2.2 | Notification of Equity Financing |
Every offer for the allotment and issuance of Offered Securities to GF Canco pursuant to the Pre-Emptive Right will be made by written notice from Asanko to GF Canco (the “GF Canco Securities Offer”) as soon as possible prior to the public announcement of the Equity Financing, but in any event not less than ten (10) Business Days prior to the closing of the Equity Financing. The GF Canco Securities Offer will describe the attributes of the Offered Securities, the total number of Offered Securities being offered for allotment and issuance, the subscription price per Offered Security, and the proposed closing date of the Equity Financing.
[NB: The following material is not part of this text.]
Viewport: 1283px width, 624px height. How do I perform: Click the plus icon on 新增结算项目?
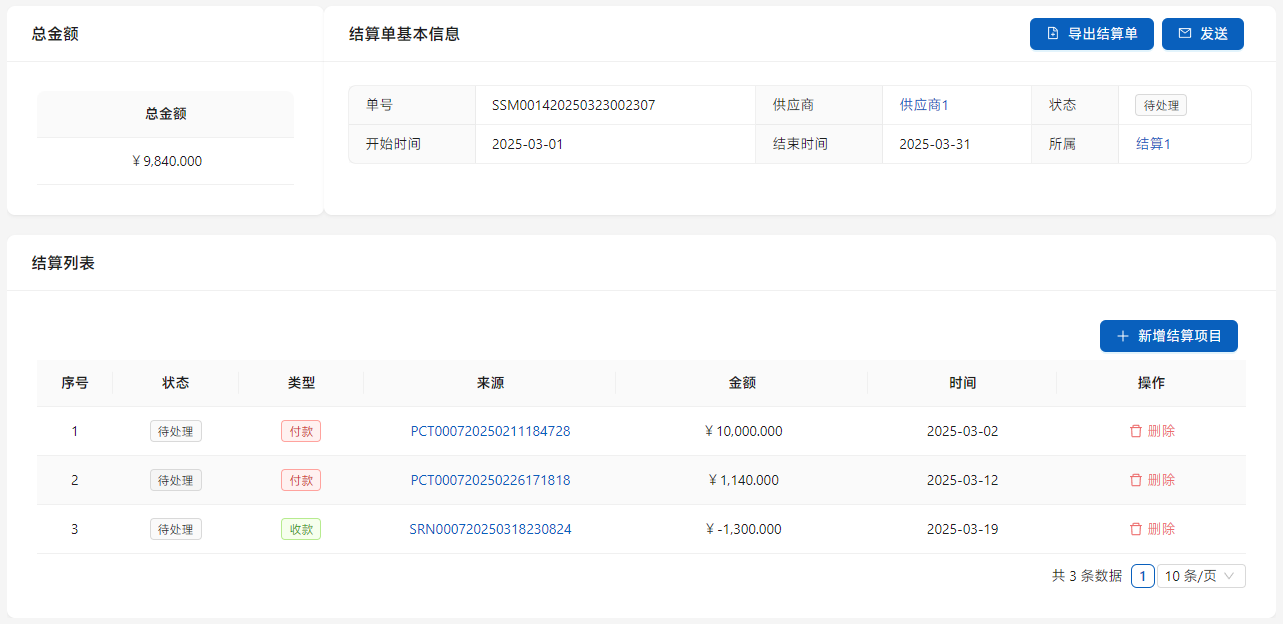(1122, 336)
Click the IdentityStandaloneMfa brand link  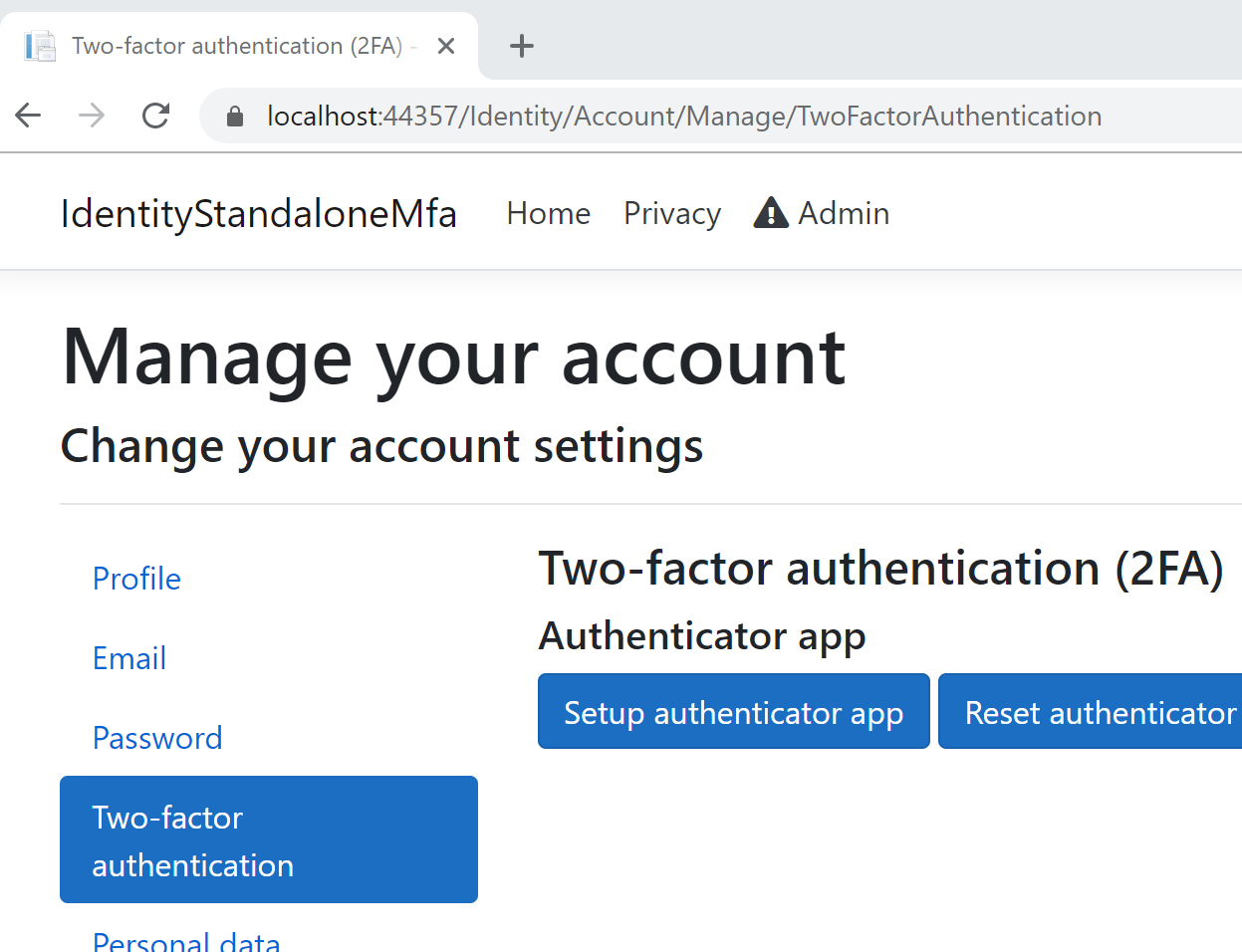[x=258, y=212]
If any of the terms of a proposed Equity Financing included in a GF Canco Securities Offer are amended then Asanko shall provide to GF Canco, in accordance with this Section 2.2, an updated GF Canco Securities Offer, which shall include the revised terms of the proposed Equity Financing, not less than ten (10) Business Days prior to the closing of the Equity Financing on such revised terms.
2.3 | Due Diligence |
Asanko will use its commercially reasonable efforts to provide GF Canco with such information concerning Asanko as GF Canco may reasonably request for purposes of evaluating a GF Canco Securities Offer as soon as practicable following the delivery of GF Canco Securities Offer, subject to delivery of an appropriate non-disclosure agreement.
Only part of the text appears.